Computer and mobile device users view four billion videos on YouTube every day. They post 60 minutes worth of video every second, which translates to a century’s worth of video posted every 10 days. In fact, more videos have been uploaded on YouTube in the past 30 days than ABC, CBS, and NBC have aired in the past 60 years. Meanwhile, Facebook users – numbering more than any single country’s population, except China’s and India’s – upload 250 million photos and change 13.5 million profile pictures every day.

“This is what you’re up against,” said Victor Lee, v-p of digital marketing at Hasbro, who delivered these statistics in his opening keynote at the 2013 Digital Kids conference, held alongside Toy Fair at the Javits Center earlier this week. “How do you set yourself apart? How do you break through? How do you break out?”

Noting that 60% of online videos attract under 500 views and 90% less than 5,000 views, Lee advised studying how a child interacts with your content before embarking on a digital strategy. He also stressed the importance of good, unique storytelling that does not duplicate what can be found in other venues, and of pushing and promoting the content through multiple channels. “If you embrace [digital technology], that’s good, but you have to understand it,” he said.

An exhibitor at the small Digital Kids trade show, Ian Douthwaite, CEO of Dubit, explained to PW, “You have to find the essence of what a book is about and translate that to what kids are expecting now.” Dubit creates apps and virtual worlds for book, magazine, and entertainment brands.

Dubit’s research division, which has worked with Random House UK and other clients, has found that children interact with book brands online in a non-linear manner, and that they love additional information like recipes or maps, along with characters and environments. In one study, Dubit asked kids to read Swiss Family Robinson and give their impressions. They saw the plot as a game: in order to eat, the family has to figure out how to build a bridge to get across the river where the animals are, find wood to build a fire, and other challenges.

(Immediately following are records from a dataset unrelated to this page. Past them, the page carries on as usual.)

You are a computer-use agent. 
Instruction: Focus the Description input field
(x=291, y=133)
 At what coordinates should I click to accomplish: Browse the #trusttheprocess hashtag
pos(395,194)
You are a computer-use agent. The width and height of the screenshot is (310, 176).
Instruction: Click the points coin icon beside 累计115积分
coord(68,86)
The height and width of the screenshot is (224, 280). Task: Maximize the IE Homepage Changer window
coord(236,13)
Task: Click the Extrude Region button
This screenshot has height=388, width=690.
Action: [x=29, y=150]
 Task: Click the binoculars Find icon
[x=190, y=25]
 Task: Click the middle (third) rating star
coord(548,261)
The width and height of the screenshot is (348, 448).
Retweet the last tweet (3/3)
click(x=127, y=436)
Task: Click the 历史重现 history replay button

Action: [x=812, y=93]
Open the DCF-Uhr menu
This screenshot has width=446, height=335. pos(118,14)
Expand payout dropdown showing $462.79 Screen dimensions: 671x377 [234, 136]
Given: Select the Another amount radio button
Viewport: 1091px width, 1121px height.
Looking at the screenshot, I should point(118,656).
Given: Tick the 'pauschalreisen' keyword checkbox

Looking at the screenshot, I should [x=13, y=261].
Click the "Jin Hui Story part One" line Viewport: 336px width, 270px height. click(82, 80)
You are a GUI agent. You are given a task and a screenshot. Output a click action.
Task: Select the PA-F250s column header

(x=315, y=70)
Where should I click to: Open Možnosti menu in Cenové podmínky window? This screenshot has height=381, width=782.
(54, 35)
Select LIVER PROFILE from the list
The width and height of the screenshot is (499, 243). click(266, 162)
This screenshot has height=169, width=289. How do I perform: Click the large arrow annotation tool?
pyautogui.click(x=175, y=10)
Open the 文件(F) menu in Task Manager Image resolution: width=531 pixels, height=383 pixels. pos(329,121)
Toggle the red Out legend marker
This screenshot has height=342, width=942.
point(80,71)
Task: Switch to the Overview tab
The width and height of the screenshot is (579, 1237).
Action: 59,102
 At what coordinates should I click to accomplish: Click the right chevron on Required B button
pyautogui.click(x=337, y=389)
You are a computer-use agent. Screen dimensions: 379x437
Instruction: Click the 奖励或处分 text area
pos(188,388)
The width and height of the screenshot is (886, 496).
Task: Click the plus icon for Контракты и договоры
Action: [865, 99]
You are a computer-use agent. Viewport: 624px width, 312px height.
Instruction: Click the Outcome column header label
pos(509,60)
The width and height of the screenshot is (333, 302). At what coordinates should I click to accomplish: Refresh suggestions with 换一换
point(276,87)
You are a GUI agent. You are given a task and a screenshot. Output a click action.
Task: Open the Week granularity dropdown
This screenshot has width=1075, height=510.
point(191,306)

Digital technologies can add those features, while maintaining the book’s plot as the spine, Douthwaite says. “It’s not replacing the book, it’s enhancing the book.”

Digital content was ubiquitous at Toy Fair, of course. A large percentage of toys came with free apps – often accessed by scanning a part of the toy, like the wallpaper in a dollhouse – that unlock bonus content; “augmented reality” apps that bring an aspect of a toy or game to life through video or gaming; and toys that combine physical and digital components. The last trend was spurred in part by the success of Activision’s Skylanders toy-and-interactive franchise, which has sold more than 100 million toys and accessories and generated more than $1 billion in retail sales worldwide in 15 months, according to the company.

Several publishers at Toy Fair said they were creating e-books or enhanced e-books based on some of their titles, but few had technology components that complemented their products in a way that parallels the toy industry. Still, they are feeling the impact of technology.

“Everything is digital,” says Shari Kaufman, president of innovativeKids, which has been moving toward a larger percentage of toy product and a lower percentage of books among its offerings. “We’re more deliberate about the books we publish. We realized we needed to figure out a way to rethink our strategy [to emphasize] more hands-on activities.” innovativeKids also is building a digital strategy for its Now I’m Reading book series.